7. The total amount of upland cotton base acreage for direct payments in MY 2002 (which include the portion of PFC payments that were deemed to be direct payments) was $558 million. USDA paid out the maximum amount of upland cotton CCP payments in MY 2002 – $1.148 billion. Multiplying those figures by 0.87 results in $485 million in direct payments and $998 million in counter-cyclical payments to US upland cotton producers.
8. The United States refuses to offer a methodology for calculating the amount of direct and counter-cyclical (or PFC and market loss assistance) payments made to upland cotton farmers. Brazil’s suggested methodology is based on the conclusion that all upland cotton producers received these payments. In particular, the evidence suggests that the amount of payments can be best calculated by finding that US upland cotton producers received those payments using upland cotton base acreage. This follows from the evidence listed in Annex I to Brazil’s Closing Statement.

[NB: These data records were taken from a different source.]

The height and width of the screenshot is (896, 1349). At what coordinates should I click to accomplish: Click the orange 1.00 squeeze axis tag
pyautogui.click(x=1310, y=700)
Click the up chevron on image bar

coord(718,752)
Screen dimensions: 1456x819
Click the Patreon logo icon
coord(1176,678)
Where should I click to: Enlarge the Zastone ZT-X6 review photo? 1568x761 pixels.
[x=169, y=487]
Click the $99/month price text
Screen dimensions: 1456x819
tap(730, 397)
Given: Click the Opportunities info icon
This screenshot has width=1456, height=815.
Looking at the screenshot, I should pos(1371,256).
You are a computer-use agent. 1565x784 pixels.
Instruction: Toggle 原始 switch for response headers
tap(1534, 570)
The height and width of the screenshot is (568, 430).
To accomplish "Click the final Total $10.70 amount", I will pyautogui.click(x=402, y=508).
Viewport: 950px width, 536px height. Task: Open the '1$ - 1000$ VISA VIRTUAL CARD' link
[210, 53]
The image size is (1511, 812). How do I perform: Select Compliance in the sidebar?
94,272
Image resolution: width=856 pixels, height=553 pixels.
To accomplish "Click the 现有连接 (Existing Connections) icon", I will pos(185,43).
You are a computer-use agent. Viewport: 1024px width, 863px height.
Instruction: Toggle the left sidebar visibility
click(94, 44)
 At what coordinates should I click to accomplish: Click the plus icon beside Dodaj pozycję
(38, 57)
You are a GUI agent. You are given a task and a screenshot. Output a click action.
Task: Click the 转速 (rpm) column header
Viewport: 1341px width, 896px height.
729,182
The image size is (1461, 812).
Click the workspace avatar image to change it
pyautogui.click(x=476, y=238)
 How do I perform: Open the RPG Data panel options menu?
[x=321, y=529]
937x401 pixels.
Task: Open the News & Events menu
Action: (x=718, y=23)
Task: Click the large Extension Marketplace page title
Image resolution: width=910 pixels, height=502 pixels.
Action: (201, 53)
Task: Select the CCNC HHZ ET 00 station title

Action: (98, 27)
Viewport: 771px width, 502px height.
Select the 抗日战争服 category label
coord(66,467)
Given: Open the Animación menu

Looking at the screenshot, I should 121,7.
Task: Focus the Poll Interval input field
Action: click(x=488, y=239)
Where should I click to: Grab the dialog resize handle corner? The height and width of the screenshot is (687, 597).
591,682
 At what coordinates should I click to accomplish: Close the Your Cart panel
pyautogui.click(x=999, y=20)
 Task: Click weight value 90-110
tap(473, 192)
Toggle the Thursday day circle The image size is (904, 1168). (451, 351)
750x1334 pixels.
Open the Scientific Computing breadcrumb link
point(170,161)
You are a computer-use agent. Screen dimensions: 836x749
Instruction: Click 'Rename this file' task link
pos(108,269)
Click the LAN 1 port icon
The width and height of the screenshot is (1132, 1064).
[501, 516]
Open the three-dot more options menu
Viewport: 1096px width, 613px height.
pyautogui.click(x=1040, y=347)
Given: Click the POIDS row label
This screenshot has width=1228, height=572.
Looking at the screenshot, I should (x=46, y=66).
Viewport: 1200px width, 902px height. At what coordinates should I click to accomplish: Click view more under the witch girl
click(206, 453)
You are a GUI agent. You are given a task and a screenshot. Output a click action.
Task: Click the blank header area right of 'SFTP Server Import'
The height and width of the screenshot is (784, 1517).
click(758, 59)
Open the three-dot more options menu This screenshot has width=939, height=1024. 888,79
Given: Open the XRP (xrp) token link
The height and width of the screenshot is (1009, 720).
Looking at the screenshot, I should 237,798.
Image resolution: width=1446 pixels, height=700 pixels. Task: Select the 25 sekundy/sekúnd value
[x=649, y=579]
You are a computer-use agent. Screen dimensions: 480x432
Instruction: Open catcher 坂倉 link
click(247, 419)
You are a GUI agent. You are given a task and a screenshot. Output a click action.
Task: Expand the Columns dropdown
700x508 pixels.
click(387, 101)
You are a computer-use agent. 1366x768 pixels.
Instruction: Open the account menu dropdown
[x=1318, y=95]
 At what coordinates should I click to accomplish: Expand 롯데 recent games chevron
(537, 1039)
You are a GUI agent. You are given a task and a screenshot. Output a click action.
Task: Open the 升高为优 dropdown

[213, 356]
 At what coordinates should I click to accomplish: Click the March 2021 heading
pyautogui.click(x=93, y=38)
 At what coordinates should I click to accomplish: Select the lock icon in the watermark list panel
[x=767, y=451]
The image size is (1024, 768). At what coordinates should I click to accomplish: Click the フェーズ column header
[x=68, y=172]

9. The United States asserts that “Brazil has presented no evidence that the recipients of these decoupled payments on upland cotton base acres are, in fact, upland cotton producers”. Apparently what the United States had in mind in making this statement is that Brazil must produce data detailing the amount of each direct payment received by every single upland cotton farmer between MY 1999-2002. This is data the United States admits does not exist. But such a burden would require the Panel to disregard all the circumstantial evidence provided by Brazil. DSU Article 11 requires the Panel to “make an objective assessment of the facts of the case”. In the absence of any alternative methodology proposed by the United States, the “facts of the case” are those presented by Brazil.

10. Therefore, what the United States suggests is that the Panel ignores $1.7 billion in PFC and direct payments simply because the United States does not collect data that could ascertain the precise figure – which will be very small – of upland cotton farmers that did not receive those payments. Such an approach would permit WTO Members to write off large amounts of subsidies by simply refusing to collect data. The Panel must not allow this position to prevail.